- 1965 Program cover
- Date: December 11, 1965
- Season: 1965
- Stadium: Horace Jones Field
- Location: Murfreesboro, Tennessee
- Attendance: 12,000

= 1965 Grantland Rice Bowl =

The 1965 Grantland Rice Bowl was an NCAA College Division game following the 1965 season, between the Ball State Cardinals and the Tennessee A&I Tigers.
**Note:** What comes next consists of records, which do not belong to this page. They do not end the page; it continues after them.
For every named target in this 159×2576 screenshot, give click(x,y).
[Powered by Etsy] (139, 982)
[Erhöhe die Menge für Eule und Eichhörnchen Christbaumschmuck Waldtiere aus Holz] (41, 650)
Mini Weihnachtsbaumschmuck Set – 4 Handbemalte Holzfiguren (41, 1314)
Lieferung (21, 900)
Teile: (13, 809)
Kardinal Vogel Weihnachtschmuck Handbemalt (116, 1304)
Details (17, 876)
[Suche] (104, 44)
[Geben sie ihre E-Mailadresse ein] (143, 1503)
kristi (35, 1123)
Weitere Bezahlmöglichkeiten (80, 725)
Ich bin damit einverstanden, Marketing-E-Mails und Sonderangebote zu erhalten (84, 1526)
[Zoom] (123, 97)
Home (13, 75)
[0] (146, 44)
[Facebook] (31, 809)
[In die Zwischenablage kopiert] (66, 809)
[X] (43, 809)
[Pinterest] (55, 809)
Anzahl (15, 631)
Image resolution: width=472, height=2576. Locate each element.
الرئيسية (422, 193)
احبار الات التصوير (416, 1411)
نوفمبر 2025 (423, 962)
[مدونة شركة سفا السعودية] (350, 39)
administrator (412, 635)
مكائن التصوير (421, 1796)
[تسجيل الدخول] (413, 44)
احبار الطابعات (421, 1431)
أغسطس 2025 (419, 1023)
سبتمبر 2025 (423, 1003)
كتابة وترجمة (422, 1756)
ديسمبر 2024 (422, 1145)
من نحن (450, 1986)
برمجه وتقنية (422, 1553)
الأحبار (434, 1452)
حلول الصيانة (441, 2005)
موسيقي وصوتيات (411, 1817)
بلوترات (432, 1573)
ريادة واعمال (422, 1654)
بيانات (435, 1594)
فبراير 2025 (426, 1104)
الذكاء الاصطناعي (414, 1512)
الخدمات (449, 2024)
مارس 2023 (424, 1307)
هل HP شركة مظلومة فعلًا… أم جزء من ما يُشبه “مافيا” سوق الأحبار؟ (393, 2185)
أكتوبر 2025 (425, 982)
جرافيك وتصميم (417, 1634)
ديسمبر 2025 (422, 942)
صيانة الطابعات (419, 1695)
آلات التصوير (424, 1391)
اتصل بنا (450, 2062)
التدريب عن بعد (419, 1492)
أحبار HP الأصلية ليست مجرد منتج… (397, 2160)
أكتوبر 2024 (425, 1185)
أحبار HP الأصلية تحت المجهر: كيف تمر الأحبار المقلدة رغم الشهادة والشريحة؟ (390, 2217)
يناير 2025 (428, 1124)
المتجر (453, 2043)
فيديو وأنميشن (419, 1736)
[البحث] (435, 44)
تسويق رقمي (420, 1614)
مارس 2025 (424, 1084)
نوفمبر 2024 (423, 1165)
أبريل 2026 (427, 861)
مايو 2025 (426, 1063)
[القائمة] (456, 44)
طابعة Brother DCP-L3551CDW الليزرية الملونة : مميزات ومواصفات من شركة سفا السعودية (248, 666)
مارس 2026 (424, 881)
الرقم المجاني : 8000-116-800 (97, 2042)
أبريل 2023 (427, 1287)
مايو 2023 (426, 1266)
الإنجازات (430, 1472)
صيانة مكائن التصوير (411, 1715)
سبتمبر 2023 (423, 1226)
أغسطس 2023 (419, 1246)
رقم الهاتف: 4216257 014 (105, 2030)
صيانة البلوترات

Ball State quarterback Frank Houk was named the game's most outstanding player.

==Notable participants==
Multiple players from Tennessee A&I were selected in the 1966 NFL draft – wide receiver Willie Walker, defensive tackle Franklin McRae, wide receiver Johnnie Robinson, and guard Jim Carer. Ball State running back Jim Todd was also selected. Tennessee A&I players selected in later drafts include running back Bill Tucker and return specialist Noland Smith in the 1967 NFL/AFL draft, also defensive end Claude Humphrey and quarterback Eldridge Dickey in the 1968 NFL/AFL draft. Humphrey was inducted to the Pro Football Hall of Fame in 2014. Ball State quarterback Frank Houk was a 1985–86 inductee to his university's hall of fame.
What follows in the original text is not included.